How I Tested These Tools

I installed each clipboard manager on its native platform and used it as my only clipboard tool for at least 4 days. Testing covered:

  • Startup impact: measured boot time with and without the tool using system timers
  • Memory usage: checked after 1 hour of active use and after sitting idle for 24 hours
  • Search speed: timed how long it took to find items in a history of 500+ clips
  • Format handling: copied rich text from Google Docs, HTML from browsers, code from VS Code, and screenshots from various tools
  • Edge cases: what happens when you copy a 50 MB image? A 10,000-character code block? Emoji and special characters?

I specifically did not test paid clipboard managers in this roundup. Tools like Paste (Mac, $3.99/mo), Alfred Powerpack ($34), and ClipboardFusion ($15) are good products, but this guide focuses on tools that cost nothing.

Which One Should You Pick?

This is simpler than it looks:

  • Windows user, wants the best: Ditto. It’s been the answer for 15 years and still is.
  • Windows user, wants zero setup: Win+V clipboard history. Enable it and forget about it.
  • Mac user: Maccy. Unless you specifically need snippet templates (then Clipy) or keyboard-only navigation (then Flycut).
  • Linux with a desktop environment: CopyQ. It works everywhere and has the deepest feature set.
  • Linux with a tiling WM: Greenclip if you use Rofi. CopyQ if you don’t.
  • Cross-platform (multiple OS): CopyQ. It’s the only serious free option that runs on all three platforms.

Not gonna lie, clipboard managers aren’t exciting software. Nobody’s posting about them on social media. But after testing all of these for the past month, the productivity impact is real and measurable. I tracked my copy-paste patterns for a week and found I re-copied the same items an average of 8 times per day before using a clipboard manager. At roughly 15 seconds per re-copy (switching apps, finding the text, copying again), that’s 2 minutes saved daily.

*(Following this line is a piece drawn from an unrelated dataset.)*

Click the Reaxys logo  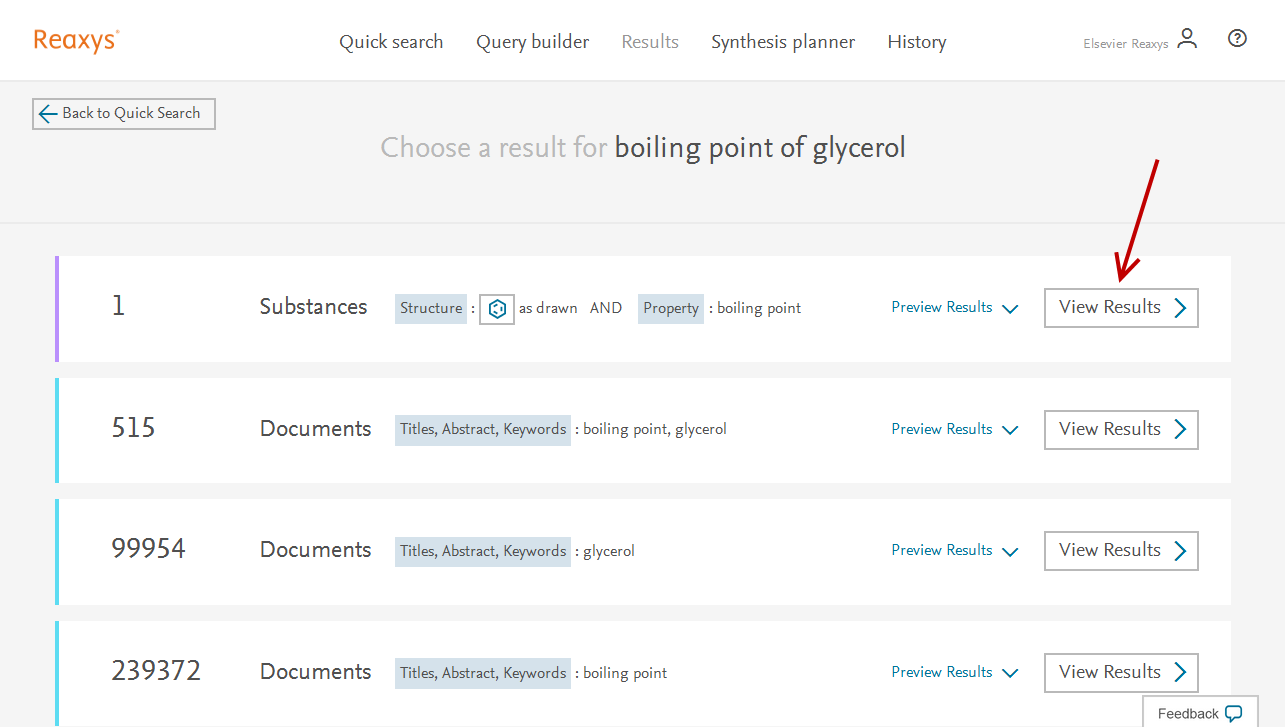click(76, 40)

Multiply that over a year and it adds up.

If you’re looking for more ways to reduce repetitive computer tasks, check out our guide to the best task automation tools or the best free Microsoft Office alternatives for other built-in productivity features you might be missing.

FAQ

What is a clipboard manager and why do I need one?

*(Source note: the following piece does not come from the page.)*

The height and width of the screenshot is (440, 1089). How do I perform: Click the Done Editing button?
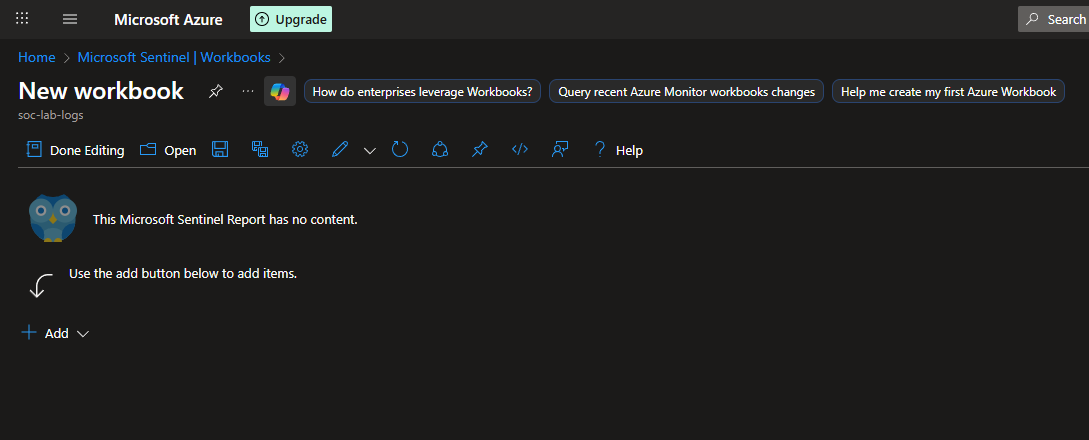tap(75, 150)
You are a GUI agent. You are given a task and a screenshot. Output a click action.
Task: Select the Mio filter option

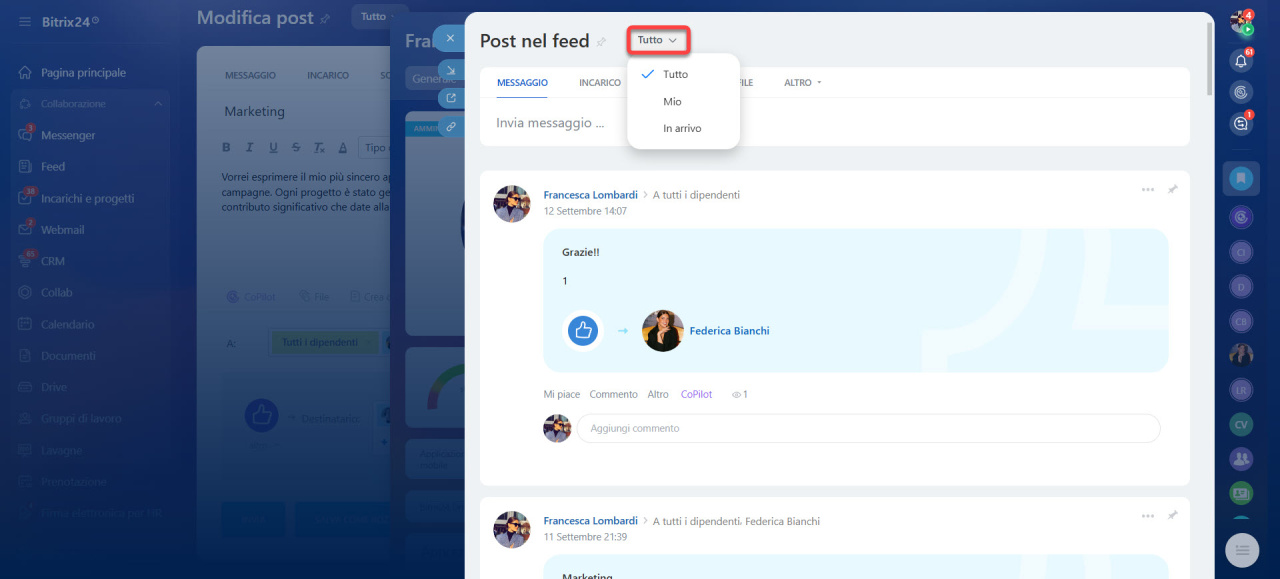pyautogui.click(x=672, y=101)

A clipboard manager saves everything you copy (text, images, links, files) and lets you access your clipboard history anytime. Without one, copying something new erases whatever you copied before. If you regularly copy-paste between apps or documents, a clipboard manager can save you 15-30 minutes per day by eliminating repeated copying.

Does Windows have a built-in clipboard manager?

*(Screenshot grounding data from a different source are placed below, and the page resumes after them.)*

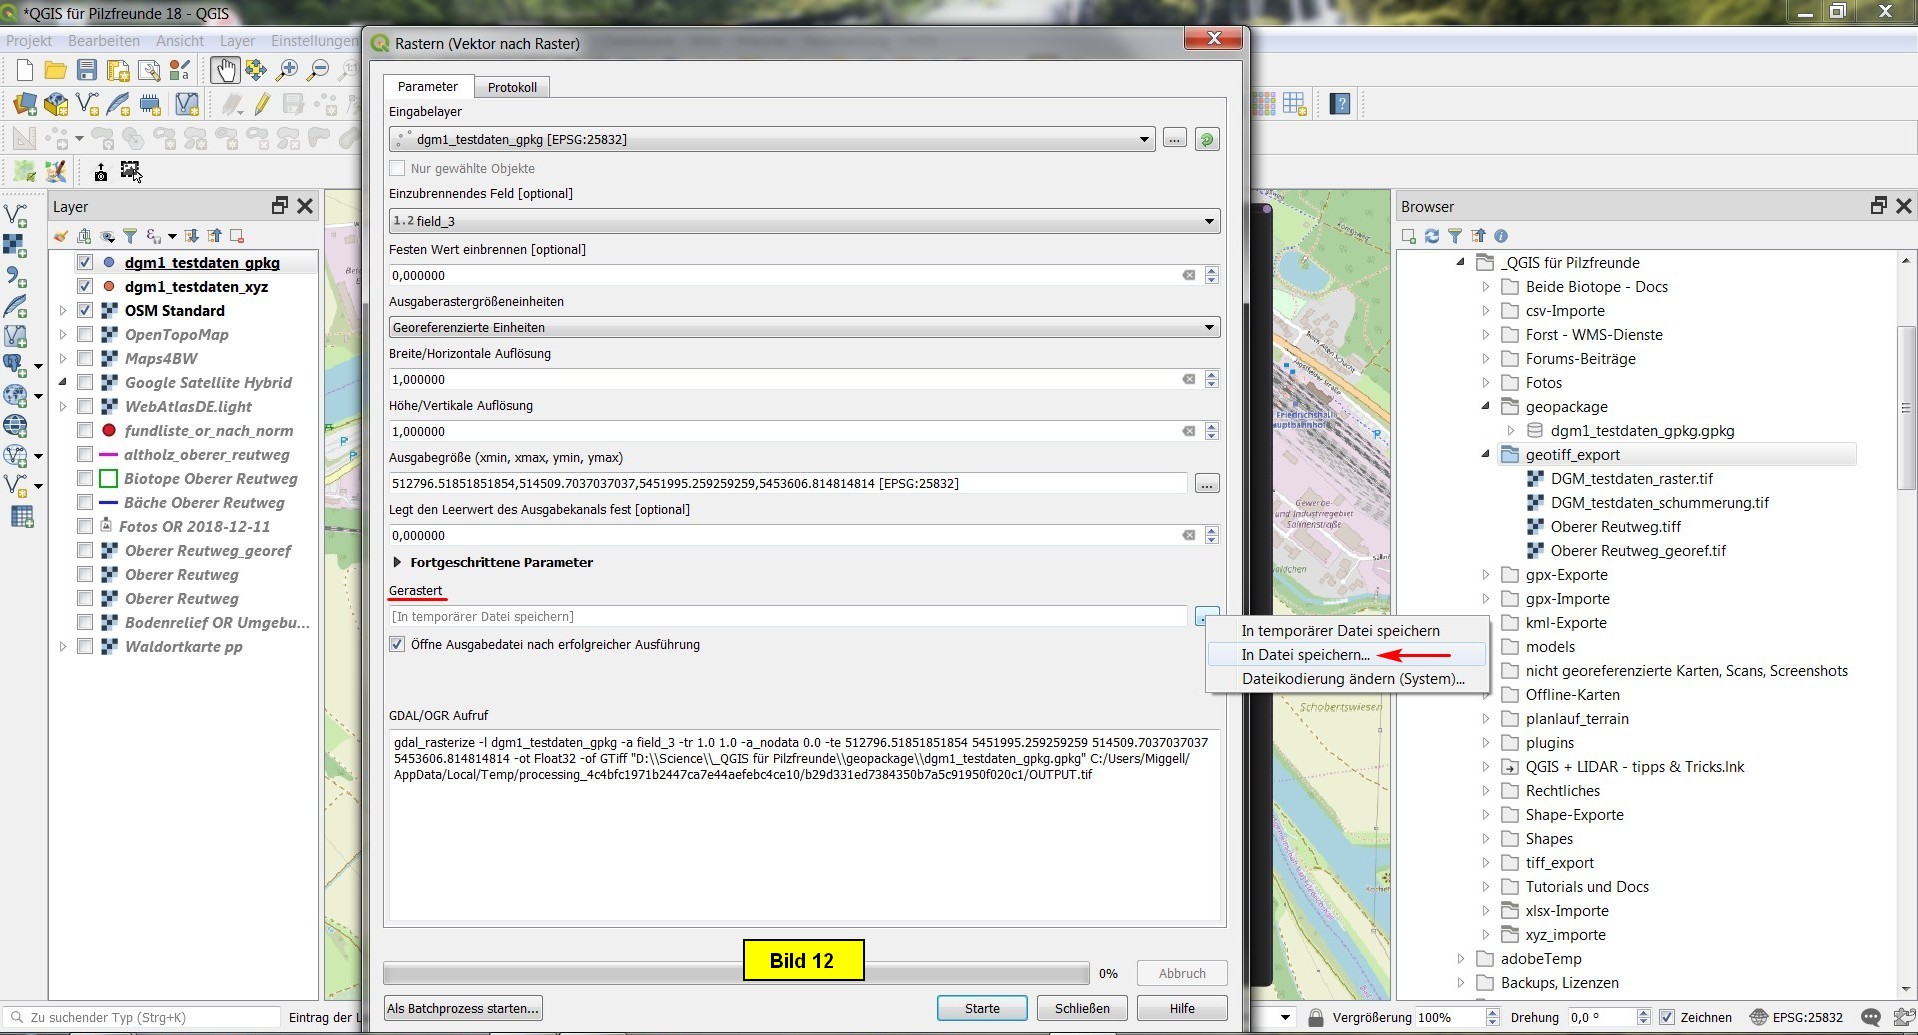
Task: Click the browse button for Ausgabegröße extent
Action: coord(1207,484)
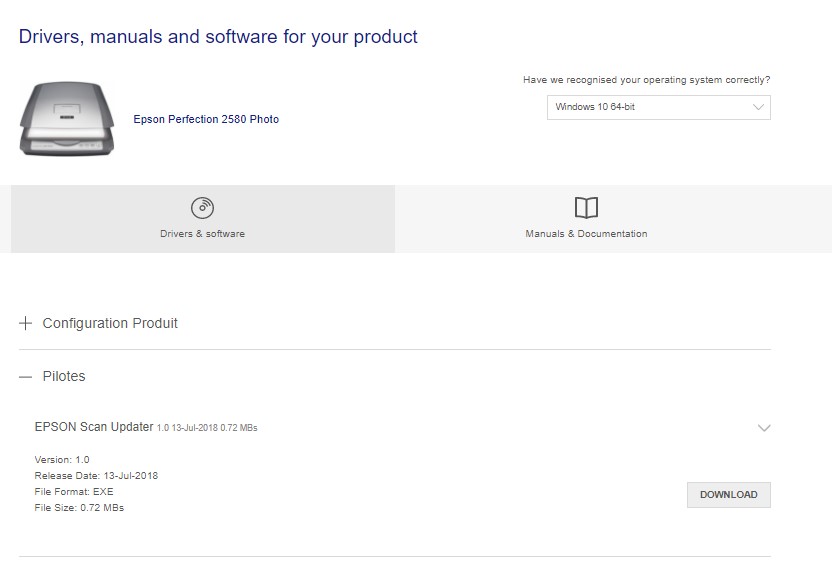
Task: Click the operating system recognition question text
Action: 646,80
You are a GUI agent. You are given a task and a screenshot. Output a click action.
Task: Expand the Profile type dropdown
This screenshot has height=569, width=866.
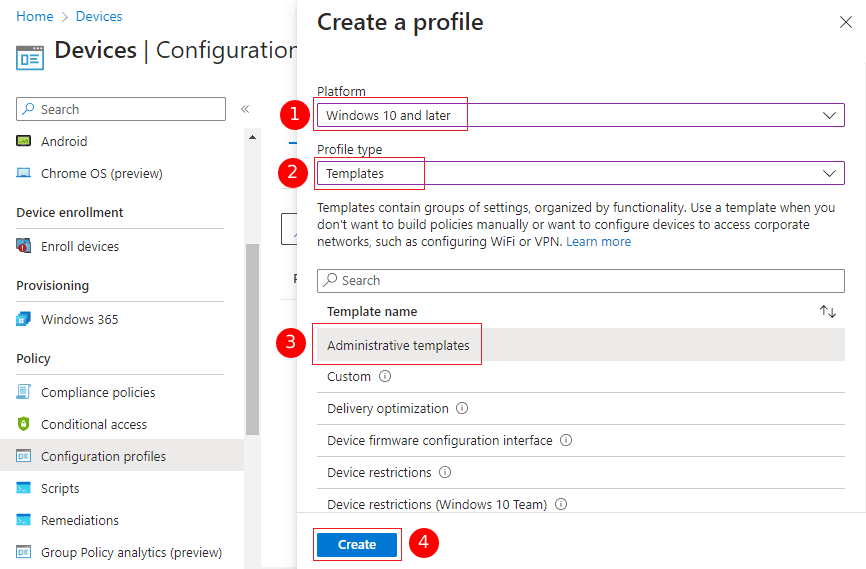580,173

Yes. Since Windows 10 (October 2018 update), pressing Win+V opens the built-in clipboard history. It stores up to 25 items and supports text, HTML, and images under 4 MB. It also syncs across devices via your Microsoft account. However, it lacks advanced features like search, pinned snippets, and custom organization that dedicated tools offer.

Are clipboard managers safe to use with passwords?

Most reputable clipboard managers include options to exclude password manager entries or auto-clear sensitive data after a set time. Tools like Maccy and CopyQ let you set rules to ignore specific apps. That said, avoid storing passwords directly in clipboard history – use a proper password manager like Bitwarden or 1Password that clears clipboard entries after 30 seconds.

Can clipboard managers sync between Windows and Mac?

Cross-platform clipboard sync is limited. Paste (Mac/iOS) syncs via iCloud but only within Apple devices. CopyQ works on Windows, Mac, and Linux but doesn’t have built-in cloud sync. For true cross-platform syncing, you’d need a tool like ClipboardFusion (paid) or use a workaround with cloud storage. Most free options focus on single-platform clipboard history.

How many clipboard items should a good clipboard manager store?

For most users, 500-1000 items is plenty. Power users who work with code snippets or research materials might want unlimited history. CopyQ and Ditto both support unlimited storage. The Windows built-in clipboard maxes out at 25 items, which is the main reason people switch to a dedicated tool.